While not a proper eulogy per se, over the past year, we’ve become intimately acquainted with the odd public speaking demeanor of Tampa Bay coach Jon Cooper, who comes across as an oily, depraved step-dad, complete with juris doctor in hand. Over that time, speculating on Jon Cooper’s extracurricular proclivities has become a running joke in these editorial offices that has simply been begging for an IPO. So in honor of Tampa’s ouster, we’re burying this on a holiday weekend Friday afternoon.

And as fair warning, things are going to get incredibly weird after the jump.

Please note, these #CooperFacts are parody and not actually true (that we are aware of), and that this reflects more on us than anything else. 

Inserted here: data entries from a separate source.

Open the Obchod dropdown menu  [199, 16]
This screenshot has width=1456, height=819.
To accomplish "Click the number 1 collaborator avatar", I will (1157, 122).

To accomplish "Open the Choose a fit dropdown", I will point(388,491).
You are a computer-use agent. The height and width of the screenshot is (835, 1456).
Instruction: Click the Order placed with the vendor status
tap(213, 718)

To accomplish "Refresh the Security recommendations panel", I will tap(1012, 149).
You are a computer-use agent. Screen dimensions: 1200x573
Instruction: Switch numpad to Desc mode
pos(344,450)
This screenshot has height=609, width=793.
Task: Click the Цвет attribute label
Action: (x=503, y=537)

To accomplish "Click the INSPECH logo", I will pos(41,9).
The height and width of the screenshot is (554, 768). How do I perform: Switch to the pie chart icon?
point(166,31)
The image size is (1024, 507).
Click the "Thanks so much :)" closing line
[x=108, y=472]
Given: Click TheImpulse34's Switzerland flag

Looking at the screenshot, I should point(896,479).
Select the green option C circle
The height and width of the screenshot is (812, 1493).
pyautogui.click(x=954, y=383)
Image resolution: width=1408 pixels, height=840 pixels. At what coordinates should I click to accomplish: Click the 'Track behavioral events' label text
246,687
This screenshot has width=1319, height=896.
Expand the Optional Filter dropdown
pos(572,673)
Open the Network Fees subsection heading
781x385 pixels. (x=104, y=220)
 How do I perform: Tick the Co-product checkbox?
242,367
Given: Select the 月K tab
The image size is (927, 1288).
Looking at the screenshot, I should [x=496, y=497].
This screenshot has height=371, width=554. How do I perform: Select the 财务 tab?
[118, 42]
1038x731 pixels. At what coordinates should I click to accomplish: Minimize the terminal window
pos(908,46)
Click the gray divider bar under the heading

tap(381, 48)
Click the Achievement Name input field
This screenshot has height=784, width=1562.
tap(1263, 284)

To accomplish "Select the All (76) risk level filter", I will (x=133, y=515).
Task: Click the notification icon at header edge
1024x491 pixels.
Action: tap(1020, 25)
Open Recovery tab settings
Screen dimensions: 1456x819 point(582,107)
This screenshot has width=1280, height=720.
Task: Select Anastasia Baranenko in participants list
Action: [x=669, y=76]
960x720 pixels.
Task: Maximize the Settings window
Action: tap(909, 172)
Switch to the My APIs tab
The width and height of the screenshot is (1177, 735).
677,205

  • Jon Cooper has never made it through a team flight without making a Mile High Club joke to a female flight attendant while making an off-putting amount of eye contact.
  • Jon Cooper has gone as Mo Wanchuk from Slap Shot for Halloween 10 years running.
  • Jon Cooper has a signed 5×7 photo of him shaking Peter North’s hand in 2002 at the AVN Awards on his desk.
  • Jon Cooper has used his law degree to represent himself in at least one public indecency charge.
  • Jon Cooper’s pre-game meal is always at one of Tampa’s many fine strip club buffets.
  • Jon Cooper has sent no fewer than 6 hand written letters to HBO regarding the decline in quality in their On Demand softcore selection.
  • Jon Cooper has pulled the bathroom stunt from Mr. Robot at least three times on a female houseguest in the last year.
  • Jon Cooper regularly tastes his own seed as a quality control measure to ensure consistent viscosity and flavor.
  • Jon Cooper’s favorite actor is Michael Douglas.
  • Jon Cooper has had to purchase the same Liberator four times due to wear and tear.
  • Jon Cooper has more different massage oils than there are spices in the kitchen of The Girl & The Goat.
  • Coincidentally, Jon Cooper thought The Girl & The Goat was something entirely different prior to last year’s final, and was quite disappointed upon finding out the reality.
  • Jon Cooper asks the checkout girl at Kohl’s which set of patterned bikini briefs she likes better before making his purchase.
  • Jon Cooper can’t resist drawing a dick and balls with WAY too much pubic hair on the whiteboard in the dressing room.
  • Jon Cooper will tell anyone who will listen about his latex allergy.
  • Jon Cooper likes to relax after a tough day by watching Wild Things 2 with the director’s commentary track on.
  • Jon Cooper keeps a signed copy of “The Game” on his nightstand.
  • Jon Cooper is one of the few men to have a glory hole in his own bathroom.
  • Jon Cooper looks like he and his lady met two other couples at an empty mansion in the hills and swapped lovers for a week.
  • Jon Cooper has the hair of a man who owns a cigarette boat.
  • Jon Cooper told every Penguins player in the handshake line that they were welcome at his beachfront home any time for “mondo sucking and fucking”.
  • Jon Cooper has an entire pantry full of coconut oil but he never cooks.
  • Jon Cooper’s suit is a tear away he bought from discountstripper.com just in case.
  • Jon Cooper calls girls “co-eds”.
  • Jon Cooper swears “Leisure Suit Larry” is based off of his life.